The masks were designed by American costume designer Tina Haatainen-Jones. The network asked Haatainen-Jones to create a mask devoid of any personality that still allowed the men the ability to easily speak. Haatainen-Jones believed the show sounded "stupid", although she accepted the work due to her status as a freelance artist. In an effort to make the masks unique, Haatainen-Jones crafted them to be reminiscent of a sculpture with a beaten metal appearance. Haatainen-Jones crafted a total of 40 masks, 30 of which were metallic and 10 of which were various colors. The network additionally asked Haatainen-Jones to craft a "chastity mask", which was bound by leather straps and a padlock. As a result, the mask could only be removed with a key that the network entrusted Haatainen-Jones with. The contestants did not know about the masks until they arrived in Malibu for filming; contestant Brian Karalus stated that he believed the masks were "ridiculous". Contestant Michael claimed that many of the men wore Maxi Pads underneath their masks in order to alleviate pressure on the bridge of the nose and to absorb sweat. Will Dyck, a real estate investor, won the competition and ultimately proposed to Arp.

==Episodes==

| No. | Title | Original release date | US viewers (millions) |
| 1 | "Episode 1" | April 21, 2003 | 12.2 |
Bachelorette Hayley Arp arrives to Malibu, where she meets her 20 masked suitors. After attending a masquerade ball, Arp is required to eliminate 10 suitors from the competition.
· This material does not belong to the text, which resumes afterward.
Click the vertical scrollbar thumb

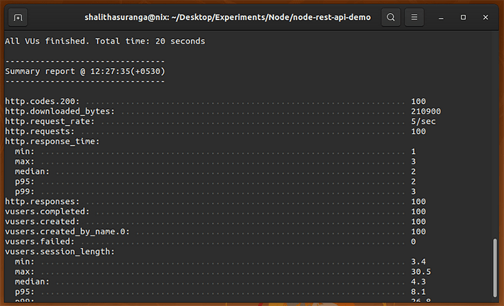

| 2 | "Episode 2" | April 28, 2003 | 7.9 |
Arp goes on two separate group dates with the suitors, one sailing and the other to a winery. Arp is required to eliminate four suitors from the competition.
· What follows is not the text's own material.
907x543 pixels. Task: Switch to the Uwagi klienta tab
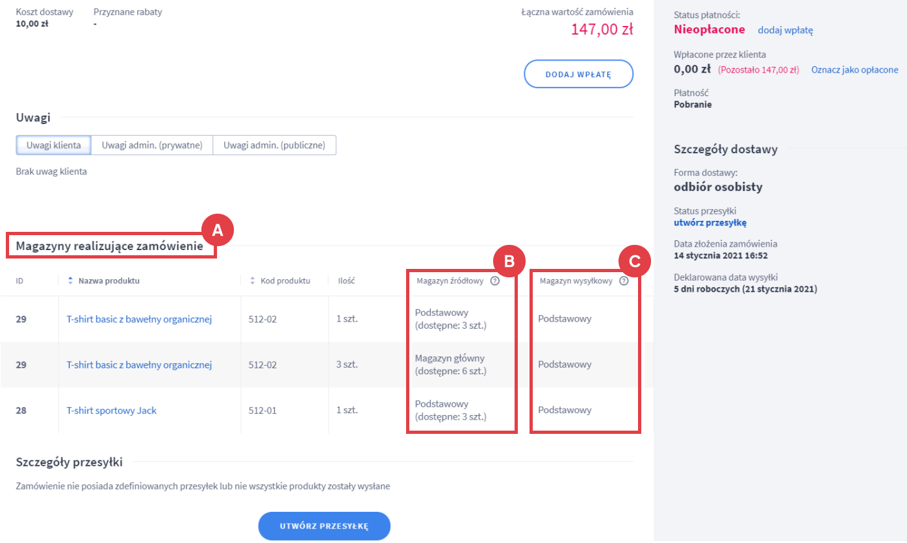click(53, 145)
| 3 | "Episode 3" | May 5, 2003 | 6.0 |
Arp must eliminate two suitors from the competition.
| 4 | "Episode 4" | May 12, 2003 | 7 |
Arp goes on one-on-one dates with the remaining four suitors.
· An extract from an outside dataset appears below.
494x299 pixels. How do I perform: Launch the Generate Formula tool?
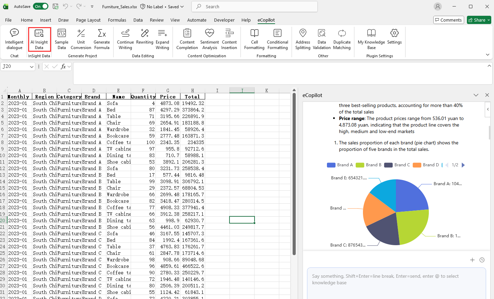(102, 39)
| 5 | "Episode 5" | May 19, 2003 | 11.4 |
Arp consults her family as she makes a decision between the final two suitors.

==Reception==
Alessandra Stanley of The New York Times claimed that the series was "interesting", although she criticized its underlying appeal of "snobbism and class tension." Lisa de Moraes of The Washington Post called the show's star a "chick who swallowed a large dose of Stupid Pills." In 2009, Time cited Mr. Personality as one of the top ten skanky reality television series.

===Ratings===
Mr. Personality premiered to over 12 million viewers; at the time, it was 2003's highest viewed premiere of a new reality television show. The premiere placed second in its time slot, although it succeeded in the 18-to-49-year-old demographic. The premiere aired after an episode of American Idol, which assisted in boosting its viewership.